Dr Tsang says there are two breast cancer subtypes that tend to be more common in women under 40, or pre-menopausal women: HER2-positive and triple-negative, known to be the more aggressive subtypes with a higher chance of disease recurrence.
HER2-positive breast cancer tests positive for a protein called human epidermal growth factor receptor 2 (HER2), which promotes the growth of cancer cells. Triple-negative breast cancer tests negative for all three of the hormone receptors that fuel many types of breast cancer: oestrogen, progesterone and HER2.
Biology aside, young breast cancer patients also often face quite different challenges from those experienced by older patients. These may include disruption of career, child-bearing and family responsibilities, greater concerns about sexuality and body image, and the psychological and social toll of facing a life-threatening illness at a young age.
Chemotherapy and hormonal treatments can sometimes also bring on premature menopause in young patients, as well as affect fertility.
For Nikki Tsang, however, her relatively young age at diagnosis fuelled her hope and desire to fight the disease.
"I turned my worries about my children and career into my motivation and strength," says Nikki. "I'm a fighter; the doctor was very conservative with his prognosis, but I was sure I did not have only two years left and I was determined to find all ways to live past two years. I believe if you face the fight with a smile, anything can be overcome."
The size of her tumour meant Nikki needed to undergo chemotherapy to shrink it before surgery. But after six sessions of chemotherapy the tumour was gone. She then had 15 sessions of radiotherapy, which ended in June 2014, and was cancer-free.
Another young patient, Josephine Tsang, 39, showed similar resolve in her battle with breast cancer. In November 2013, Josephine felt a painless lump on her left breast while in the bath. The next day she visited her doctor, who diagnosed her with stage two breast cancer.
She broke down at the news, but refused to give in to the disease. "My kids were still young," says the mother-of-two, "so dying was not an option."
Josephine had a mastectomy, followed by chemotherapy. In April, she completed her breast reconstruction surgery and returned to work in June.
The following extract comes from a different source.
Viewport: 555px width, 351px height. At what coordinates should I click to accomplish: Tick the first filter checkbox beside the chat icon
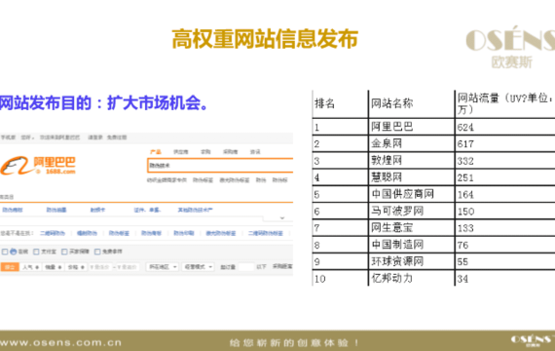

During her treatment, she found out about Hong Kong Cancer Fund, the city's largest cancer support organisation for patients, survivors and their friends and family. Like Nikki, she joined the organisation's CancerLink centre in Tin Shui Wai and took part in its free workshops and wellness programmes, such as yoga and baking classes, which helped lighten her spirits.
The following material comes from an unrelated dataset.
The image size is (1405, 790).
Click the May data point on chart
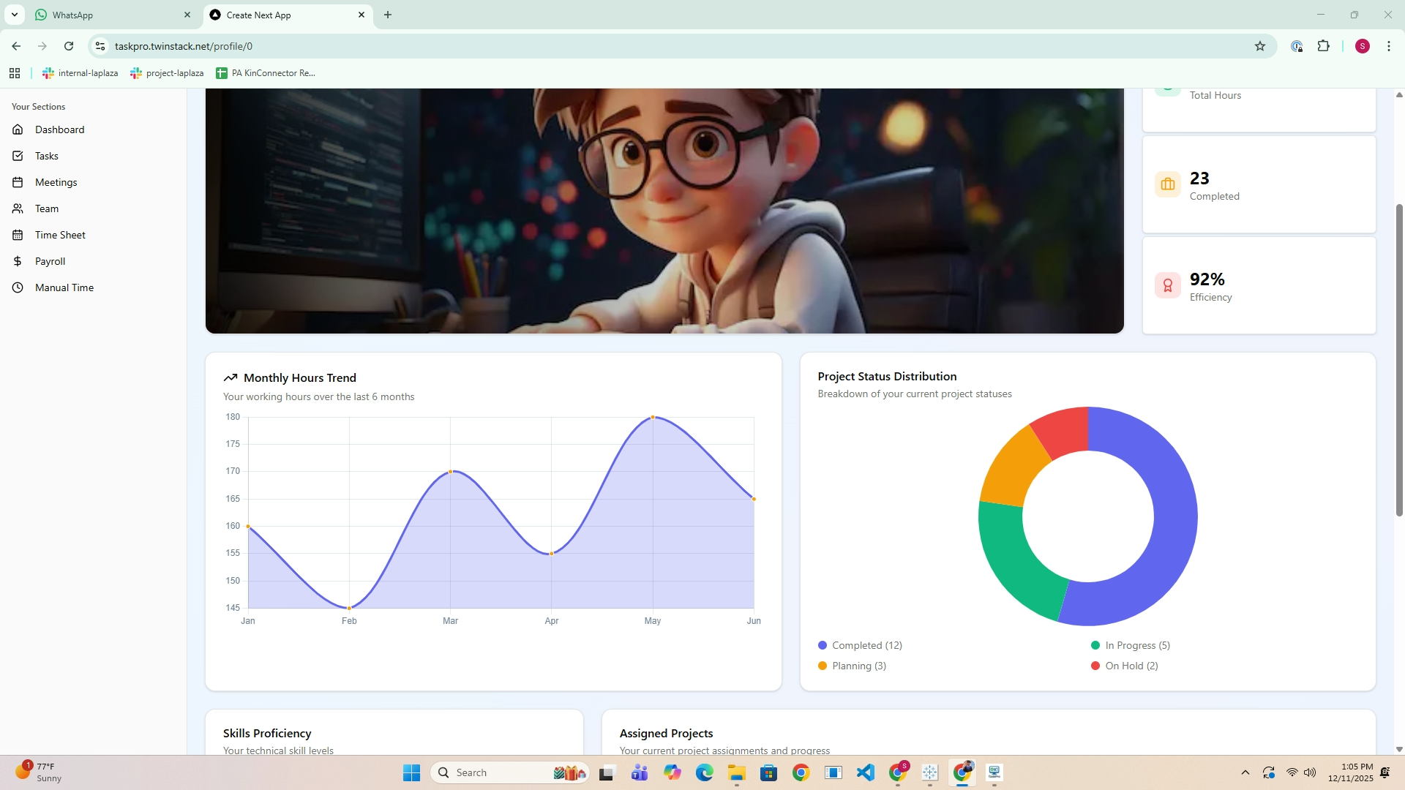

She also made friends with a group of breast cancer survivors of similar age who supported one another. The increasing trend of young women being diagnosed with breast cancer has also been noted in Britain by a 2013 Cancer Research UK report, and in the US in a 2013 study cited in the Journal of the American Medical Association.
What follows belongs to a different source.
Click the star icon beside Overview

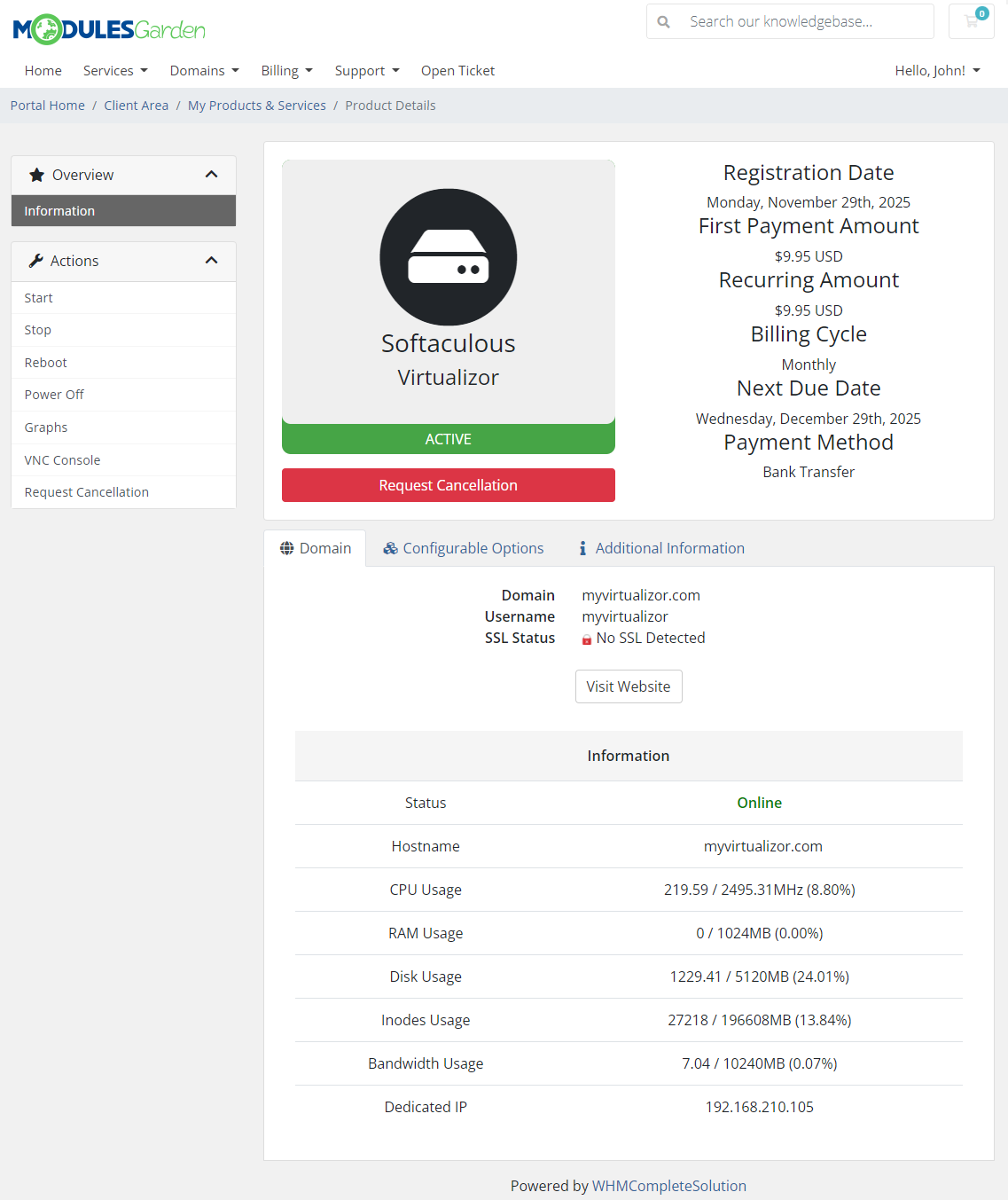36,174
The exact reasons why are not known, but scientists have suggested multiple contributors, including exposure to synthetic hormones (such as parabens in personal care products), having children later in life, or taking birth control pills.
Dr Tsang says risk factors for breast cancer in women under the age of 40 include family history, hormonal factors such as early menarche, not having children or having them at an older age, never breastfeeding, and lifestyle factors such as lack of exercise, smoking and alcohol consumption.
To reduce your risk of breast cancer, Dr Tsang advises young women to keep a healthy, well-balanced lifestyle, think positive and, most importantly, be proactive - conduct breast self-examination once a month.